The Tehran Conference was the continuation of a series of meetings between the leaders of the Allies that began with the Moscow Conference in August 1942 and continued with the Casablanca Conference in January 1943.

Before traveling to Tehran, Roosevelt and Churchill met in Cairo, Egypt, with Chiang Kai-shek, leader of the ROC. Although the objective of the conference was to agree on the position of the Allies towards Japan, Churchill wanted to take the opportunity to agree with Roosevelt on a common position in the face of what he assumed would be Stalin’s demands. However, Roosevelt was elusive and did not want to debate on that subject.

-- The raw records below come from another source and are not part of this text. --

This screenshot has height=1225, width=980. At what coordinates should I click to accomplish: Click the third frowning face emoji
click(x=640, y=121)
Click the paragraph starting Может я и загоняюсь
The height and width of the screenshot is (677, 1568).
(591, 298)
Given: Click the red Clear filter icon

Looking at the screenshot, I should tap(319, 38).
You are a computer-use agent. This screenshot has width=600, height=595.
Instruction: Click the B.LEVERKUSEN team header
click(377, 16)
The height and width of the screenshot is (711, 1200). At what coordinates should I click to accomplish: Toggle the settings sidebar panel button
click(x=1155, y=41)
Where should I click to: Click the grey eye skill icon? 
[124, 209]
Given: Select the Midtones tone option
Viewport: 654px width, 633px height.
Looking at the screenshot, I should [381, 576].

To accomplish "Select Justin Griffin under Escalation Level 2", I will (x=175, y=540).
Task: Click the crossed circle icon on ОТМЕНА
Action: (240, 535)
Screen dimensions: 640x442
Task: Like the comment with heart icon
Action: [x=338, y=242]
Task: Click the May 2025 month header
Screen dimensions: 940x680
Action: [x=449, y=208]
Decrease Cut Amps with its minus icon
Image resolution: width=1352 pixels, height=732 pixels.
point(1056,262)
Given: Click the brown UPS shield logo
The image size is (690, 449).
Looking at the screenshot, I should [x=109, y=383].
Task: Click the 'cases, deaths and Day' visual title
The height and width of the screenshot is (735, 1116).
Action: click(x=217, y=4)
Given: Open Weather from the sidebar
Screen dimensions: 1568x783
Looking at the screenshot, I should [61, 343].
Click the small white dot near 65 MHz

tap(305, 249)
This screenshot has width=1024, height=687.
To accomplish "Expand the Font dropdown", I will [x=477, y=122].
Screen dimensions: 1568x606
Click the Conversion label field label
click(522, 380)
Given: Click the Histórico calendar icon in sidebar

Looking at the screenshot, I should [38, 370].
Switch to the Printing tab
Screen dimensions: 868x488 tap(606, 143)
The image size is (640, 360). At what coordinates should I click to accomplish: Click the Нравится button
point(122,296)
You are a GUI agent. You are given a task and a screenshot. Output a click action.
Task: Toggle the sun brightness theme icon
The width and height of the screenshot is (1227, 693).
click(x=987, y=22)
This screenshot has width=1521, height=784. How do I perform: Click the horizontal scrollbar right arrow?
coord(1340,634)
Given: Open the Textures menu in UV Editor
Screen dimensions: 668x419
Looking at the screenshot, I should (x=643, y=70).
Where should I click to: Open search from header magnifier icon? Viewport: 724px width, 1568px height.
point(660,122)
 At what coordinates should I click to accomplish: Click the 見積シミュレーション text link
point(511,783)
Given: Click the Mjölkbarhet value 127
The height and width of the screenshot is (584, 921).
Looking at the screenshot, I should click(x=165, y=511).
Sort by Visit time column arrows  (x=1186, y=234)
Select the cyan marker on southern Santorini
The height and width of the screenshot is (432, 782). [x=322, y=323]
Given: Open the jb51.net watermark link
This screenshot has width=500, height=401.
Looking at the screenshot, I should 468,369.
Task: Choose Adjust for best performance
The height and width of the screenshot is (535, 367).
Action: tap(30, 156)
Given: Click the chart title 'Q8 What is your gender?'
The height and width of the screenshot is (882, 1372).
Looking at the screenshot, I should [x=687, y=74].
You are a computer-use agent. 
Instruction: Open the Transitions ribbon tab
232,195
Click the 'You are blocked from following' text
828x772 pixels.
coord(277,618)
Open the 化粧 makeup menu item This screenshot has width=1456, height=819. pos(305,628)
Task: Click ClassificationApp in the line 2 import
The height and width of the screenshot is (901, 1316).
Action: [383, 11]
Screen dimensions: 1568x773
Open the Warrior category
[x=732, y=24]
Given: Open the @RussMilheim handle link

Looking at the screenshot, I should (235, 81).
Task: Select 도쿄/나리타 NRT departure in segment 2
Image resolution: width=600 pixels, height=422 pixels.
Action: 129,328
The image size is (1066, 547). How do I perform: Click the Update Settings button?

After the Cairo Conference ended , on November 26, Churchill and Roosevelt traveled together to Iran. By the time the Tehran Conference began, Axis forces were occupying much of Europe, but after the Battle of Kursk and the Allied occupation of Sicily (July-August 1943) they had begun to retreat, both in Italy and in the Soviet Union.

Stalin demanded from Churchill and Roosevelt that the western allies invade France in order to open a new war front and force Germany to divide its forces. In this way the German pressure on the eastern front would be relieved.

Resolutions of the Tehran Conference

The main resolutions of the Tehran Conference were as follows:

  • Poland would be displaced to the west, yielding to the Soviet Union the territories it had occupied after the signing of the German-Soviet non-aggression treaty of August 1939. It would be compensated with territories seized from Germany, located east of the Oder River.
  • The Yugoslav partisans, led by Marshal Josip Tito, were to receive supplies and military equipment and would be supported by organizing commando operations and aerial bombardments on German positions.
  • The Western Allies would launch “Operation Overlord” (the Normandy landings) in May 1944, at the same time as a diversionary attack would be carried out in southern France. In parallel, the Soviet Union would unleash an offensive on the eastern front to prevent Germany from moving troops from the east to the west.
  • The military staffs of the 3 great allied powers should remain in close contact from then on, to ensure the effectiveness of the opening of a new front in Western Europe.
  • Turkey would be pressured to have its government declare war on Germany.
  • The Soviet Union promised to declare war on Bulgaria, if it attacked Turkey, and Japan, after the defeat of Germany had been consummated.
  • The allies recognized Iran’s role in the war, guaranteed its independence and territorial integrity, and agreed to provide financial assistance to its government.
  • Talks began to establish an international organization to replace the League of Nations, discredited for failing to prevent the outbreak of World War II.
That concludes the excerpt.